No, you are not just "whining". Obviously something is wrong in the marriage. The options are to fix it or end it. You can suggest counseling, or you can seek the advise of an attorney. You and your spouse appear to be roommates, nothing more, at this point in time and it's time that you decide whether this lifestyle is acceptable to you or needs to change.


----------



## IrishGirlVA (Aug 27, 2012)

survivorwife said:


> The options are to fix it or end it. You can suggest counseling, or you can seek the advise of an attorney.
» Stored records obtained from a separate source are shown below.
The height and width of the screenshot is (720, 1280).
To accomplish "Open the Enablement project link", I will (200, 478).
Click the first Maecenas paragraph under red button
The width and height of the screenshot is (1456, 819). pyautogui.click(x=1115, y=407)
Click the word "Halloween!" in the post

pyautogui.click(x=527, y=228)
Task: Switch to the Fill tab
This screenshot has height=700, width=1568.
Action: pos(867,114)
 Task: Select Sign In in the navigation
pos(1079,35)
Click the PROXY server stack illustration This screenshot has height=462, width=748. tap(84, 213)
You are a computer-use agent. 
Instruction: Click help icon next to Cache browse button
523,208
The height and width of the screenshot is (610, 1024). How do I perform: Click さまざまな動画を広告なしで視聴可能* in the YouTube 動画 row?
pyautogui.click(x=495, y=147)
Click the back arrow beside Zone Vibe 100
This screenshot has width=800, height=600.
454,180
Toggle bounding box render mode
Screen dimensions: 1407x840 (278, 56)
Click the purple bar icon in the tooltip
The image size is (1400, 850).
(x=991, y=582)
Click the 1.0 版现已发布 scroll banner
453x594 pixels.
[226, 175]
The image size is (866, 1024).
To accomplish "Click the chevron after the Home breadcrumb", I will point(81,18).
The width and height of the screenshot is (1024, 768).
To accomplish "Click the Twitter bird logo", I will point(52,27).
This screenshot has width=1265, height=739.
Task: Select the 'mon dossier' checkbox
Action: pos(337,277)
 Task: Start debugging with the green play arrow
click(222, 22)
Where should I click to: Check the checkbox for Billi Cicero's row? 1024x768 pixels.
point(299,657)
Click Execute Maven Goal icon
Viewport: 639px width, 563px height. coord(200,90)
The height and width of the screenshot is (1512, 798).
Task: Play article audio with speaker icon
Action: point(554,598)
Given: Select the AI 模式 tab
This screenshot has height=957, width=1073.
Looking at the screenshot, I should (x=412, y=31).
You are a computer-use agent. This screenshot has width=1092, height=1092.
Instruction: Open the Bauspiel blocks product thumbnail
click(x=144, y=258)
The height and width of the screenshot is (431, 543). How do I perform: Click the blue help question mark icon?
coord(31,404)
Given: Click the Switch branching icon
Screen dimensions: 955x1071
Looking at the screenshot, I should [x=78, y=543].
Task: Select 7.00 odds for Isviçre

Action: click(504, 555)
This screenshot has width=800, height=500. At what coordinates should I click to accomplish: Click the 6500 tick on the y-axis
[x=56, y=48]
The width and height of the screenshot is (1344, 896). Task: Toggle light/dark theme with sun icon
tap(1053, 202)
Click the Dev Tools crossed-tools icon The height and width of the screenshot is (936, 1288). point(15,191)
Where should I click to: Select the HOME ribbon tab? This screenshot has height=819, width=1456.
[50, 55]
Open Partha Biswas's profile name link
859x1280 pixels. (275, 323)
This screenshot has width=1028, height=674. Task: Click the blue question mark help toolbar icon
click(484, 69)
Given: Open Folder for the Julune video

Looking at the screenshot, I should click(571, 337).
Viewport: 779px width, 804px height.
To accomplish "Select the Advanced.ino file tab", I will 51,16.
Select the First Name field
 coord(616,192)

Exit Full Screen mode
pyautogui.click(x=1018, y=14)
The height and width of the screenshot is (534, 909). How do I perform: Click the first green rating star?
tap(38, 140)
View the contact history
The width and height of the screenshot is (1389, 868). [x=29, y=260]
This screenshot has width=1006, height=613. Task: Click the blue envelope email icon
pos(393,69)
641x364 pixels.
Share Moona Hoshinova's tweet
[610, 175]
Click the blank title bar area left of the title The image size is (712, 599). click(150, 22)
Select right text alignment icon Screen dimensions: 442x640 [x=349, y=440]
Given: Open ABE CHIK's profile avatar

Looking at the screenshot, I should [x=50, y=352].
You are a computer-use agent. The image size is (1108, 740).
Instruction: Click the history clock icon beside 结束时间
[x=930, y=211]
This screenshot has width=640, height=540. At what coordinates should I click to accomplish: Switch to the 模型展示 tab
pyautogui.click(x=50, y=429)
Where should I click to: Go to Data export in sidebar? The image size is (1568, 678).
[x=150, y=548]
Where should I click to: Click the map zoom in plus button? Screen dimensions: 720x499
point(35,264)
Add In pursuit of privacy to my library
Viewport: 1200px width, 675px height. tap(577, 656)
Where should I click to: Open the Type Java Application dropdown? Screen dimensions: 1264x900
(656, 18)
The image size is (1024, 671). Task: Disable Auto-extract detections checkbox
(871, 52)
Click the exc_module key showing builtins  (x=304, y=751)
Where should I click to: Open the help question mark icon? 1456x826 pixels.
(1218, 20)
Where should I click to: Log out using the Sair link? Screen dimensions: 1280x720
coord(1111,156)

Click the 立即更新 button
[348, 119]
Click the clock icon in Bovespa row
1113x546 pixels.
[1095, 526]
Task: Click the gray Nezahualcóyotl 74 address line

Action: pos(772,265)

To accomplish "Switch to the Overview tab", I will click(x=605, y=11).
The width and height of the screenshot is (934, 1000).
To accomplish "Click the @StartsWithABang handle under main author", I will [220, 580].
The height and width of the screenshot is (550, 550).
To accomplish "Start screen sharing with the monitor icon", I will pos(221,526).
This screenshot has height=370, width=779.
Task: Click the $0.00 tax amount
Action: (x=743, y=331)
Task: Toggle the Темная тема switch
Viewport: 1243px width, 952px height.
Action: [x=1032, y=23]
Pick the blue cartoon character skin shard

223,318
That's about it in a nutshell. You can't fix this problem on your own. If she is being evasive and/or defensive then there is a reason. Something is going on that is causing her to not face the problem. And like survivorwife asked --- What happened 2 years ago? What was the catalyst for sleeping in two separate rooms?


----------



## thompkevin (Jul 17, 2013)

You are not just whining. You have a genuine problem and you want to work on it with your partner. It's your partner who is insensitive and is not willing to work for your happiness.


----------



## Chelle D (Nov 30, 2011)

If your partner will not talk to you about it.. then try writing a letter. let him/her know how you feel about the situation.. and what your long term goals are for what you envision your future to be like after the marriage is fixed.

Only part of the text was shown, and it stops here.